* **OBJETIVOS**
a: Responde a estas preguntas sobre el pasaje acerca del concilio:
(i) Según Luna, ¿qué artículos le quedaban todavía al concilio?
(ii) ¿Qué fecha proponía Luna para celebrar al menos una sesión más?
(iii) ¿Hasta qué día, como máximo, ordenaba el Papa en su carta cerrar el concilio?
b: Reproduce el fragmento del pasaje sobre el concilio que comienza en "Los legados se" y termina en "tenían mayor prestigio.", renombrando "legados" como "enviados papales".
c: Prosigue el relato sobre el cierre del concilio a continuación de su última frase.

* **TEXTO DE PARTIDA**

##############################

En términos estrictamente técnicos, Luna argumentaba también que al concilio le quedaban los artículos sobre el Purgatorio, los santos y las indulgencias, y que al final iban a ser aprobados sin mucha discusión, lo cual era excesivamente torpe según su forma de ver. Por lo tanto, decía, hacía falta, como poco, una sesión más el 27 de diciembre.

Los legados se quedaron literalmente hechos polvo cuando Luna terminó de hablar. La verdad es que, para cuando habló, ellos ya tenían en su mano una carta del Papa, que les había llegado por intermedio de Farnesio, en la que éste les ordenaba cerrar el concilio el día 9 de diciembre lo más tarde y echar a todo Dios (nunca mejor dicho) de la villa inmediatamente. Ante esta situación, convocaron en sus aposentos a medio centenar de padres conciliares de entre los que tenían mayor prestigio.

##############################

* **DATOS RECOPILADOS**
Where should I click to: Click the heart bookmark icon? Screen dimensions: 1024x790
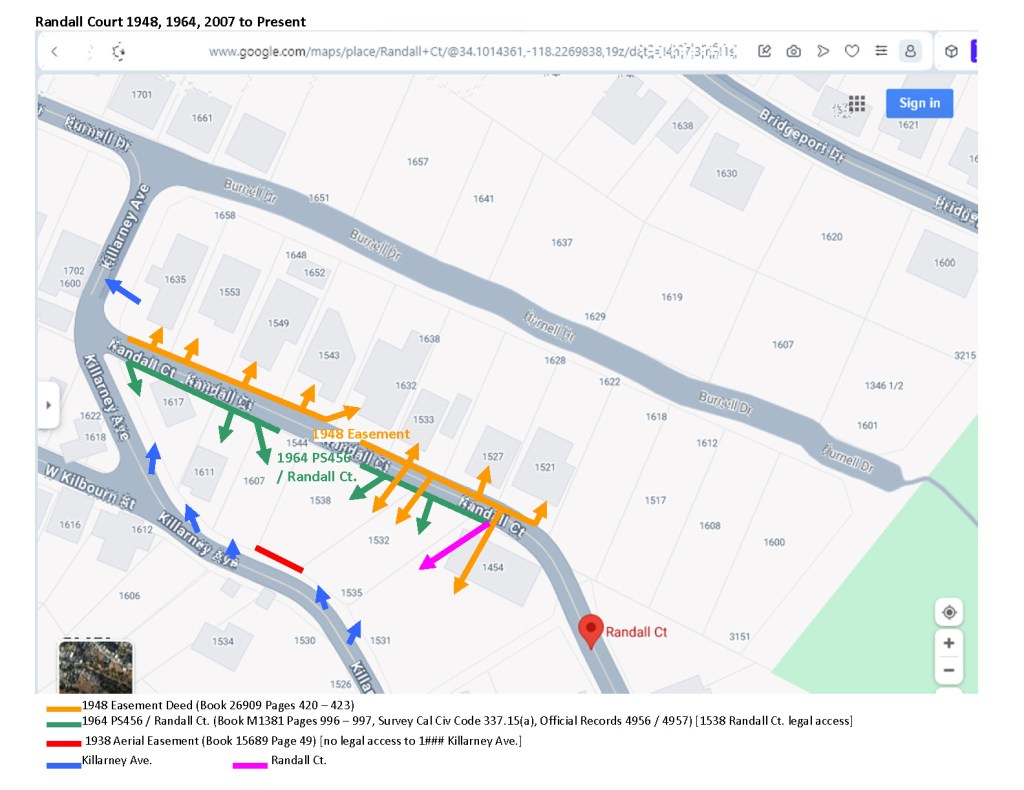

##############################

* **RESULTADOS POR TAREA**
a:
(i) Los artículos sobre el Purgatorio, los santos y las indulgencias.
(ii) El 27 de diciembre.
(iii) Hasta el 9 de diciembre.

b:
Los enviados papales se quedaron literalmente hechos polvo cuando Luna terminó de hablar. La verdad es que, para cuando habló, ellos ya tenían en su mano una carta del Papa, que les había llegado por intermedio de Farnesio, en la que éste les ordenaba cerrar el concilio el día 9 de diciembre lo más tarde y echar a todo Dios (nunca mejor dicho) de la villa inmediatamente. Ante esta situación, convocaron en sus aposentos a medio centenar de padres conciliares de entre los que tenían mayor prestigio.

c:
Los franceses anunciaron que la cosa estaba mal en su país y que, como consecuencia, ellos se irían de Trento a principios de diciembre pasara lo que pasara. Todos ellos habían sido engañados por Lorena. En realidad, el rey Carlos no sólo le había instruido para exigir la discusión del Libelo de Reforma, sino que estaba en esos días preparando el regreso del embajador francés desde Venecia a Trento para presionar en tal sentido. Francia, por lo tanto, no tenía ninguna intención de cerrar Trento, ni de apoyar su cierre. Lorena, sin embargo, jugó con la ventaja de que, al no haber embajadores franceses en Trento, él era el único que recibía las órdenes reales; así pues, digamos que hizo una interpretación muy liberal de su contenido. Consciente además de que su doble juego acabaría sabiéndose, por eso tenía también tanta prisa por cerrar el concilio. Como esos videojuegos de fútbol en los que haces una falta que te va a acarrear una tarjeta, pero en los que si en la misma jugada metes un gol, el árbitro como que se olvida de enseñártela.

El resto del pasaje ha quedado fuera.